◆ **About this exercise**
Word for word, set down the entries that follow.

[Collected data entries]
+++
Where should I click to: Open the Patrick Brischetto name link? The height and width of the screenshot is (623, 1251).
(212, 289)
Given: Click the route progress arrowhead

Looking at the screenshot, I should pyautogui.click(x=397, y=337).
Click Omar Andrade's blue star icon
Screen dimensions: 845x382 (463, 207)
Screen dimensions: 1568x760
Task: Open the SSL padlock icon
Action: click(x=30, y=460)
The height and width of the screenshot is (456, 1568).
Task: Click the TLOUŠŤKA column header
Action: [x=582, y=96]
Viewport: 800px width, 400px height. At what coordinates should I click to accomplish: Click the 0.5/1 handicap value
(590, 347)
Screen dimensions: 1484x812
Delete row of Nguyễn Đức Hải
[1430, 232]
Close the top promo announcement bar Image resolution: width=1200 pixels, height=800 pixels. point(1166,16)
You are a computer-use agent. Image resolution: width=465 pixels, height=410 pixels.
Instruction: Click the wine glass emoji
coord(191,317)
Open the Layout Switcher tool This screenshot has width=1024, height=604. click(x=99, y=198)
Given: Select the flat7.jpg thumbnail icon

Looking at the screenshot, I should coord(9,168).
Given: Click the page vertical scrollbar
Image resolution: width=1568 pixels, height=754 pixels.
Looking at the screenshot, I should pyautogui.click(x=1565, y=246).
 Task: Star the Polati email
+++
◆ **Result of this exercise**
Where should I click to: Open the Patrick Brischetto name link? The height and width of the screenshot is (623, 1251).
(212, 289)
Given: Click the route progress arrowhead

Looking at the screenshot, I should pyautogui.click(x=397, y=337).
Click Omar Andrade's blue star icon
Screen dimensions: 845x382 (463, 207)
Screen dimensions: 1568x760
Task: Open the SSL padlock icon
Action: click(x=30, y=460)
The height and width of the screenshot is (456, 1568).
Task: Click the TLOUŠŤKA column header
Action: [x=582, y=96]
Viewport: 800px width, 400px height. At what coordinates should I click to accomplish: Click the 0.5/1 handicap value
(590, 347)
Screen dimensions: 1484x812
Delete row of Nguyễn Đức Hải
[1430, 232]
Close the top promo announcement bar Image resolution: width=1200 pixels, height=800 pixels. point(1166,16)
You are a computer-use agent. Image resolution: width=465 pixels, height=410 pixels.
Instruction: Click the wine glass emoji
coord(191,317)
Open the Layout Switcher tool This screenshot has width=1024, height=604. click(x=99, y=198)
Given: Select the flat7.jpg thumbnail icon

Looking at the screenshot, I should coord(9,168).
Given: Click the page vertical scrollbar
Image resolution: width=1568 pixels, height=754 pixels.
Looking at the screenshot, I should pyautogui.click(x=1565, y=246).
 Task: Star the Polati email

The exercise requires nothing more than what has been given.